Quick reference for creating SSH keys
Creating the Key
Run the following command in a terminal:
ssh-keygen -t rsa -b 4096 -C "[email protected]"
Follow the steps and type a secure passphrase.
Using the SSH agent
Typing the passphrase every single time we use the key can be a bit exhausting, fortunately we can use a ssh agent to solve this problem. Run the following command in terminal to spawn the agent.
eval "$(ssh-agent -s)"
Now add your key to the agent:
ssh-add ~/.ssh/id_rsa
Note.- the flag -l
can be used to list the fingerprints of all identities currently represented by the agent.
ssh-add -l
Using Keychan to spawn the agent automatically
So far we were able to connect to our ssh server automatically during the current session, but the agent will be removed when we logout.
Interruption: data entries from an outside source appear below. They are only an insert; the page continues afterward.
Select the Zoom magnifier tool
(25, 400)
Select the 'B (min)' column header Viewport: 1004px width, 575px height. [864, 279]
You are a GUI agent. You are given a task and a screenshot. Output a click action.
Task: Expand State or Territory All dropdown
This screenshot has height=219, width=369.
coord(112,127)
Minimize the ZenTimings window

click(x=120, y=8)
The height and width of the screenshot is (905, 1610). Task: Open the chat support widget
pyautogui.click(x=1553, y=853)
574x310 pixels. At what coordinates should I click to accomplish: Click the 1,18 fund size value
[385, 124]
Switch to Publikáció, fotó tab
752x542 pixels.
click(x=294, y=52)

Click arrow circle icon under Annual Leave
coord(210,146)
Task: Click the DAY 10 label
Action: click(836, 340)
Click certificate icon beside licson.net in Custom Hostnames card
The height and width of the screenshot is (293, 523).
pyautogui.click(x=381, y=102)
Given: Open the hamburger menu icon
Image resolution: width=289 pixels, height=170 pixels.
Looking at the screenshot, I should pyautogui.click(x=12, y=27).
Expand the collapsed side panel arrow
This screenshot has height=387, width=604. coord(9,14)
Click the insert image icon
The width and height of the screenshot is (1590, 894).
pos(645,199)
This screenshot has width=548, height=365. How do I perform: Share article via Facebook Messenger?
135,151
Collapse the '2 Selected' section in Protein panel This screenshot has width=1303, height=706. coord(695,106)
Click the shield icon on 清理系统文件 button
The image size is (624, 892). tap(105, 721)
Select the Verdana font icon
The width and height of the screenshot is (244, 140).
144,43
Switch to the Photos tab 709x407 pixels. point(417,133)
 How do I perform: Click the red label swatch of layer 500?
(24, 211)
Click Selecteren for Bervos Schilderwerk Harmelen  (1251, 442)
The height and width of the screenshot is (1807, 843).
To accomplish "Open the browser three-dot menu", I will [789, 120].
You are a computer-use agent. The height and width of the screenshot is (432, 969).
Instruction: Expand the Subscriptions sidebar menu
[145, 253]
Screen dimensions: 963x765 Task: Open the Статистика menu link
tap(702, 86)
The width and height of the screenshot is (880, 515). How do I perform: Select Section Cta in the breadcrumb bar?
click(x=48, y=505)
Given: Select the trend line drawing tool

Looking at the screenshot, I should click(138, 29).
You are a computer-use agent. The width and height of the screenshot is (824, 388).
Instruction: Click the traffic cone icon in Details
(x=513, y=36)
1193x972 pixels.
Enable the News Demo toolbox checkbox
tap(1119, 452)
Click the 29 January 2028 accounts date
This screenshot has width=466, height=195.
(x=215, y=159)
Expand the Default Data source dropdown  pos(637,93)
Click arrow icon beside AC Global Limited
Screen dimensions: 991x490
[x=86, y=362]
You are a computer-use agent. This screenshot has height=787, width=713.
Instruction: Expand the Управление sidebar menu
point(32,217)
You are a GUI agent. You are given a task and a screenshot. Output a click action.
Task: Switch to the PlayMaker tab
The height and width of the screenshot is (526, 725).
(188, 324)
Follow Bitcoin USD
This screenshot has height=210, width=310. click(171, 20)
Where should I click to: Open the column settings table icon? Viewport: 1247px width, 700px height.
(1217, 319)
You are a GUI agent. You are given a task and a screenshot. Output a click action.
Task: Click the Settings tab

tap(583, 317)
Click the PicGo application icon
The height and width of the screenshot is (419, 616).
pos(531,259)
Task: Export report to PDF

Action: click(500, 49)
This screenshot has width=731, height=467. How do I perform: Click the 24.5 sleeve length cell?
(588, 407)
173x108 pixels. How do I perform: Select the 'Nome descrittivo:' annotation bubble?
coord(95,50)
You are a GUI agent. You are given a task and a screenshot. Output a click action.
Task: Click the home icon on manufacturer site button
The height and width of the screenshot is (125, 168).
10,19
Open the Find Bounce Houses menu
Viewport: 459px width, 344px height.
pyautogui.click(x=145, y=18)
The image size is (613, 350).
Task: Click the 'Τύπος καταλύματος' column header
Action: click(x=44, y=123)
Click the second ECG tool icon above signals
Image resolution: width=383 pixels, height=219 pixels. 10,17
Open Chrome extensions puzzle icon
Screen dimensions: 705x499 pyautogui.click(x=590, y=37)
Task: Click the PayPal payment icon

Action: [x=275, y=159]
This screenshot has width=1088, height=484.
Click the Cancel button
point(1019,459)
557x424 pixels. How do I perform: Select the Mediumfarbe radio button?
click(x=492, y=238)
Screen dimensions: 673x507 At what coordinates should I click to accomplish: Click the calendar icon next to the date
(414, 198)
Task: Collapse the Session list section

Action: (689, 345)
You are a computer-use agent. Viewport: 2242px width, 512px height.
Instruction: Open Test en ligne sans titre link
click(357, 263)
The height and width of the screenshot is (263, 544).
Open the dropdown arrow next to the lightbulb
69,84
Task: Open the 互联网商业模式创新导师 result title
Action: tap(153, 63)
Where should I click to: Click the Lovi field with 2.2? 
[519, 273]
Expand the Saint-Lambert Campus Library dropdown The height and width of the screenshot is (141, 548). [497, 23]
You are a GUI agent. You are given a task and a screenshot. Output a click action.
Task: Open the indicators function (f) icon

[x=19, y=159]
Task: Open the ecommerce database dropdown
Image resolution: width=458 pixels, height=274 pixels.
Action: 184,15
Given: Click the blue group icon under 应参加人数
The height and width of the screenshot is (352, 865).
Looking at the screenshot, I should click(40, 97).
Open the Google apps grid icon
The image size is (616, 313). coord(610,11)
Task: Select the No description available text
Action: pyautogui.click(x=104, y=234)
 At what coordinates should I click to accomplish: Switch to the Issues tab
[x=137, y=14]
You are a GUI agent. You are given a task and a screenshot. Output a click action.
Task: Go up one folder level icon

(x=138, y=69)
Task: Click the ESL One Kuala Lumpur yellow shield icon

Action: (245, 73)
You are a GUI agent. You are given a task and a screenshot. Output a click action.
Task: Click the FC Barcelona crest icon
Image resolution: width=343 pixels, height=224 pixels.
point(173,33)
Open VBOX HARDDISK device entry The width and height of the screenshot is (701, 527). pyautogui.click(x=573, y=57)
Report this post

If we are looking for persistence we can use keychan and introduce the passphrase only when we start or reboot the server.
Install keychan:
sudo apt-get install keychain
Open .bash_profile
with your text editor:
vim ~/.bash_profile
and type the following line:
eval `keychain --eval --agents ssh id_rsa`
This will add the id_rsa to keychan. The next time you login you will see a screen similar to this, asking for the passphrase:
* keychain 2.8.1 ~ http://www.funtoo.org * Found existing ssh-agent: 11234 * Known ssh key: /home/ubuntu/.ssh/id_rsa Enter passphrase for /home/your_user/.ssh/id_rsa:
Introduce the passphrase and we are done.